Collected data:
____

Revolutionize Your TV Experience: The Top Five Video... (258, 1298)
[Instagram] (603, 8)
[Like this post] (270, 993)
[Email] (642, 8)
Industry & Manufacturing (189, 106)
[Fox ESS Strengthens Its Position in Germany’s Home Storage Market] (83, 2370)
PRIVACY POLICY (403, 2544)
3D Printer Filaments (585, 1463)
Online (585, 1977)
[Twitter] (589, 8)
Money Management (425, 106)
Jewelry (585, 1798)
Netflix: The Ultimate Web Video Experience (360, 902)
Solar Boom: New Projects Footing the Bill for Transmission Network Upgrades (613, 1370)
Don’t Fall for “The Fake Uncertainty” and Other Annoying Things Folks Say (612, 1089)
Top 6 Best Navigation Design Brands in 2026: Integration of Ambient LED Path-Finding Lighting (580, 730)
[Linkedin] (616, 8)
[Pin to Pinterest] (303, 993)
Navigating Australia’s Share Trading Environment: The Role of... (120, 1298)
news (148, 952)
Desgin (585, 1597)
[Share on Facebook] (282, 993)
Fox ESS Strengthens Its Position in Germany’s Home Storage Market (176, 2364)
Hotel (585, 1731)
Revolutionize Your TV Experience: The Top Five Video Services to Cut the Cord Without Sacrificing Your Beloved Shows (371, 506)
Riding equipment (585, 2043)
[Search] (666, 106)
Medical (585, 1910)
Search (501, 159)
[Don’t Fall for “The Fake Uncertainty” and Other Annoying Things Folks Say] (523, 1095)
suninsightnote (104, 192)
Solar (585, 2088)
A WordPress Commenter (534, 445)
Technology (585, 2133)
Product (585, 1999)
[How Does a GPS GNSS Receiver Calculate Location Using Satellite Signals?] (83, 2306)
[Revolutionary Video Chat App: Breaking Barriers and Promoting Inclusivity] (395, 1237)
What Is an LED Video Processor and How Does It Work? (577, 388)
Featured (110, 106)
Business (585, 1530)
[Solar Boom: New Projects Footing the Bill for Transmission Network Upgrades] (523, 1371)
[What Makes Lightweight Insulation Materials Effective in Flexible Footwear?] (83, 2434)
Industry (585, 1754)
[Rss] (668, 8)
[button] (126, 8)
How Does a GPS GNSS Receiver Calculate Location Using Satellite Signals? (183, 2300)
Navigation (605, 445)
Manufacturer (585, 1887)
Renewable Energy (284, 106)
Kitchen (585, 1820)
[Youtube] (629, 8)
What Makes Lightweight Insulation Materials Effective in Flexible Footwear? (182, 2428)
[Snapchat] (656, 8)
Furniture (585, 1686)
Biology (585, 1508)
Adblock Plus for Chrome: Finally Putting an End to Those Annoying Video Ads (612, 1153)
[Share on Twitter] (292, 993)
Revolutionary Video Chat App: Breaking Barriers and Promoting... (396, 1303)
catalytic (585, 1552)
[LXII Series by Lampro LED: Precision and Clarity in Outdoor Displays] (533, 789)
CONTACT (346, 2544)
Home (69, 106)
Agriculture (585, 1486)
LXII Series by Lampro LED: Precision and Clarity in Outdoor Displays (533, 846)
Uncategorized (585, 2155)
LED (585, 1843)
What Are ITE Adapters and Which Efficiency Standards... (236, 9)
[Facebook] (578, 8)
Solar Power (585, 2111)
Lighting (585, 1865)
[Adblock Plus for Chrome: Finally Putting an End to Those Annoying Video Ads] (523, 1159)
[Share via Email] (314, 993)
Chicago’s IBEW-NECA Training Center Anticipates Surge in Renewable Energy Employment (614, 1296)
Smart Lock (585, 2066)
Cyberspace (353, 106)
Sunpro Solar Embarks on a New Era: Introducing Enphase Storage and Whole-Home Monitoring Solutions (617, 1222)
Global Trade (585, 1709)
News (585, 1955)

____

Starting at the line above that holds "[Youtube] (629, 8)" and ending at the line that holds "Home (69, 106)", transcribe each line exactly and include no other lines.

» **Expected answer**
[Youtube] (629, 8)
What Makes Lightweight Insulation Materials Effective in Flexible Footwear? (182, 2428)
[Snapchat] (656, 8)
Furniture (585, 1686)
Biology (585, 1508)
Adblock Plus for Chrome: Finally Putting an End to Those Annoying Video Ads (612, 1153)
[Share on Twitter] (292, 993)
Revolutionary Video Chat App: Breaking Barriers and Promoting... (396, 1303)
catalytic (585, 1552)
[LXII Series by Lampro LED: Precision and Clarity in Outdoor Displays] (533, 789)
CONTACT (346, 2544)
Home (69, 106)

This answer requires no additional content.